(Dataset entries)
++++++++++

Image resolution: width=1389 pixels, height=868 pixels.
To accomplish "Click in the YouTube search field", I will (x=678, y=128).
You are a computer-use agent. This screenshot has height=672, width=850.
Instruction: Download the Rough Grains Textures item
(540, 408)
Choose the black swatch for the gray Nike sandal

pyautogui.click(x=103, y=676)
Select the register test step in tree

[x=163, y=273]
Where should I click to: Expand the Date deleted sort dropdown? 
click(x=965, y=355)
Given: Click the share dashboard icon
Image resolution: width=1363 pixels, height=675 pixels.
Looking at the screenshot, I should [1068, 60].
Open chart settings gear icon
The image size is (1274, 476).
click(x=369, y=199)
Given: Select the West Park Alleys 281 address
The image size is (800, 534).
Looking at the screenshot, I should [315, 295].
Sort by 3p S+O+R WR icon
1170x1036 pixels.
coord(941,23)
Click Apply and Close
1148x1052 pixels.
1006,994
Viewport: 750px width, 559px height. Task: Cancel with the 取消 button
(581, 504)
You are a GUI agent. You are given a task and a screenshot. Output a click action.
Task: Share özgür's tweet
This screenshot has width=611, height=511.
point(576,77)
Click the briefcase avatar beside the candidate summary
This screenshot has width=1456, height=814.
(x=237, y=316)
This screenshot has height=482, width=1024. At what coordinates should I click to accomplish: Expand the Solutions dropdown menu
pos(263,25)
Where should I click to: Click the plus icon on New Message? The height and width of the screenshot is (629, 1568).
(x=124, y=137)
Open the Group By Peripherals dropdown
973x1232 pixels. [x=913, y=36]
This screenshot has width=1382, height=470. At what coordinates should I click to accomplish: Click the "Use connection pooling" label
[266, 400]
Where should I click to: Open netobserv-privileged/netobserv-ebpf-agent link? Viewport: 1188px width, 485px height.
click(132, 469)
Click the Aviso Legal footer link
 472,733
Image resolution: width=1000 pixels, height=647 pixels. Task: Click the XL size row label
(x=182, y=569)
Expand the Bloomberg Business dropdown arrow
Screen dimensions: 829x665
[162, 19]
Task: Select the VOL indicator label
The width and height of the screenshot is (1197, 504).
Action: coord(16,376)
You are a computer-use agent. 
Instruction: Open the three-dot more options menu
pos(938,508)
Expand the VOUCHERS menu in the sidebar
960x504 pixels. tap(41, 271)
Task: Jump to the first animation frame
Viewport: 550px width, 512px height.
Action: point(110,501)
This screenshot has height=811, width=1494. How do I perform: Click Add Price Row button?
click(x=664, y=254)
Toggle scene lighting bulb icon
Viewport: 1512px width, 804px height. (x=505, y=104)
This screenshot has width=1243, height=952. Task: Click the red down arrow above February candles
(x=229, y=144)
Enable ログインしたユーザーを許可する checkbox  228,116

++++++++++

Having looked over the entries above, reproduce all of them exactly.

Image resolution: width=1389 pixels, height=868 pixels.
To accomplish "Click in the YouTube search field", I will (x=678, y=128).
You are a computer-use agent. This screenshot has height=672, width=850.
Instruction: Download the Rough Grains Textures item
(540, 408)
Choose the black swatch for the gray Nike sandal

pyautogui.click(x=103, y=676)
Select the register test step in tree

[x=163, y=273]
Where should I click to: Expand the Date deleted sort dropdown? 
click(x=965, y=355)
Given: Click the share dashboard icon
Image resolution: width=1363 pixels, height=675 pixels.
Looking at the screenshot, I should [1068, 60].
Open chart settings gear icon
The image size is (1274, 476).
click(x=369, y=199)
Given: Select the West Park Alleys 281 address
The image size is (800, 534).
Looking at the screenshot, I should [315, 295].
Sort by 3p S+O+R WR icon
1170x1036 pixels.
coord(941,23)
Click Apply and Close
1148x1052 pixels.
1006,994
Viewport: 750px width, 559px height. Task: Cancel with the 取消 button
(581, 504)
You are a GUI agent. You are given a task and a screenshot. Output a click action.
Task: Share özgür's tweet
This screenshot has width=611, height=511.
point(576,77)
Click the briefcase avatar beside the candidate summary
This screenshot has width=1456, height=814.
(x=237, y=316)
This screenshot has height=482, width=1024. At what coordinates should I click to accomplish: Expand the Solutions dropdown menu
pos(263,25)
Where should I click to: Click the plus icon on New Message? The height and width of the screenshot is (629, 1568).
(x=124, y=137)
Open the Group By Peripherals dropdown
973x1232 pixels. [x=913, y=36]
This screenshot has width=1382, height=470. At what coordinates should I click to accomplish: Click the "Use connection pooling" label
[266, 400]
Where should I click to: Open netobserv-privileged/netobserv-ebpf-agent link? Viewport: 1188px width, 485px height.
click(132, 469)
Click the Aviso Legal footer link
 472,733
Image resolution: width=1000 pixels, height=647 pixels. Task: Click the XL size row label
(x=182, y=569)
Expand the Bloomberg Business dropdown arrow
Screen dimensions: 829x665
[162, 19]
Task: Select the VOL indicator label
The width and height of the screenshot is (1197, 504).
Action: coord(16,376)
You are a computer-use agent. 
Instruction: Open the three-dot more options menu
pos(938,508)
Expand the VOUCHERS menu in the sidebar
960x504 pixels. tap(41, 271)
Task: Jump to the first animation frame
Viewport: 550px width, 512px height.
Action: point(110,501)
This screenshot has height=811, width=1494. How do I perform: Click Add Price Row button?
click(x=664, y=254)
Toggle scene lighting bulb icon
Viewport: 1512px width, 804px height. (x=505, y=104)
This screenshot has width=1243, height=952. Task: Click the red down arrow above February candles
(x=229, y=144)
Enable ログインしたユーザーを許可する checkbox  228,116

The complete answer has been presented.